You can turn your service into a product by creating a package. Instead of charging $25/hour for "tutoring," charge $200 for an "eight-week learning program that includes eight 60-minute, one-to-one, weekly tutoring sessions."
If you make your service into a product, you will make more money, spend less time on planning, and grow your business more quickly. More importantly, your students will know exactly what they are getting for their money. They will be willing to pay you more because you are offering something of value that they can clearly understand. They will also be more willing to pay you in advance, which will keep them committed to learning and attending sessions.
Determining pricing is never easy, and determining pricing for small groups can be especially challenging. There can be hidden costs with small groups, including printing/copying costs for materials, additional planning time, additional time spent grading student assignments, and time spent on classroom management. I have found that the following pricing strategy works well for both me and my students.
When you are considering how to price your small-group lessons, do not just divide your hourly price for individuals by the number of people in the small group. If you do this, you will leave money on the table. That is, you will be making less money than you could, and you will likely not cover all of your costs.

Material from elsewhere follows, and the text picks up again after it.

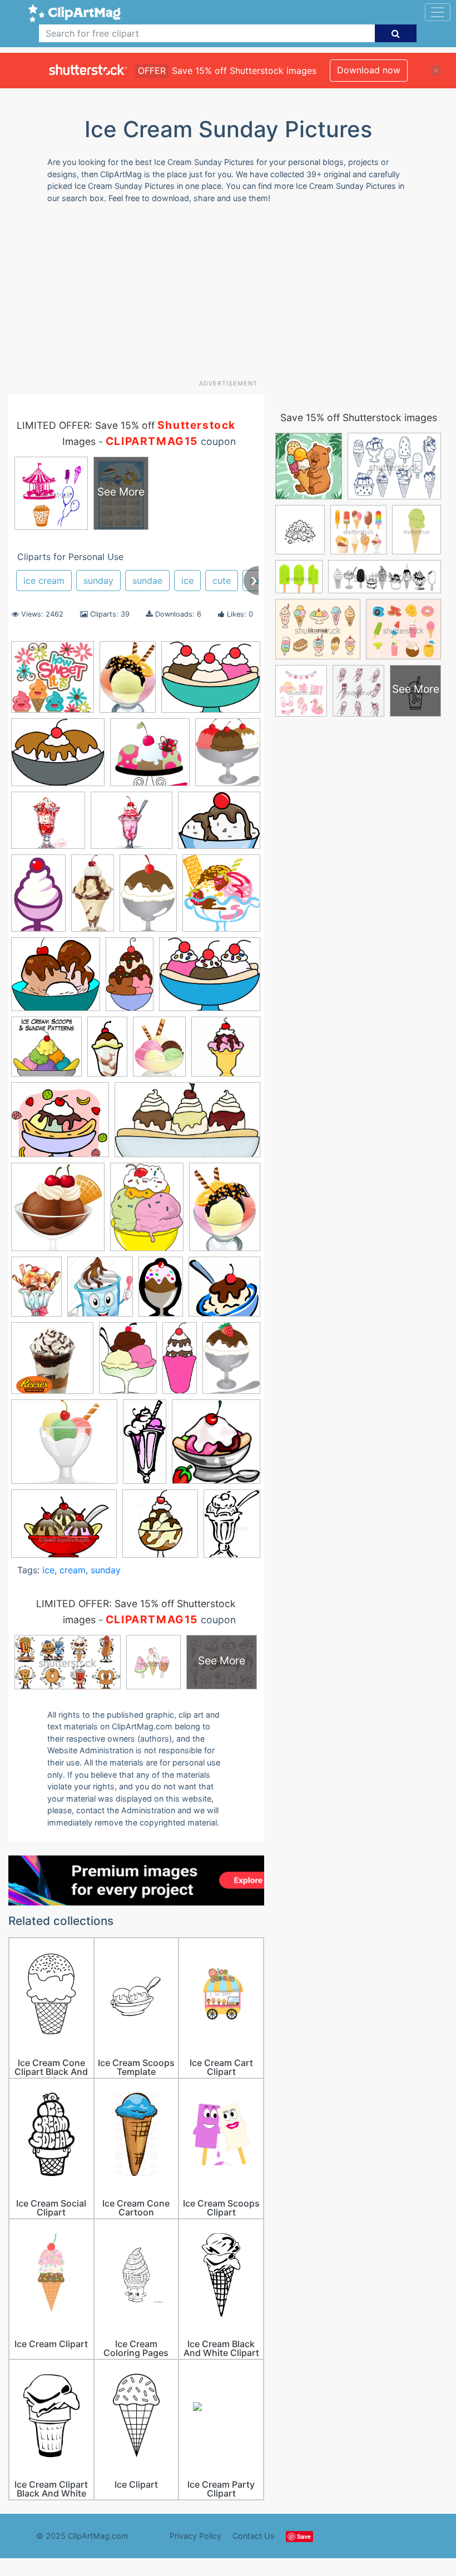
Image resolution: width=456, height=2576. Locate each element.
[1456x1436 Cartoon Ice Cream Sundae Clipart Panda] (150, 757)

Instead of splitting your price, multiply it. Find the sweet spot between your hourly price for individuals (one-to-one lessons) and what the group members will consider to be a valuable discount on that price. In other words, if your hourly charge for an individual is $10/hour, $5 per person for a 2-person group/hour is not enough. Instead, try charging $7 or $8 per person/hour. Your income will increase to be $14-$15 per hour for the group. This is a 40-50% increase in revenue for you! Meanwhile, each individual will be paying only $7-$8/hour, which is 20-30% less than they would pay for an individual lesson. Everyone wins.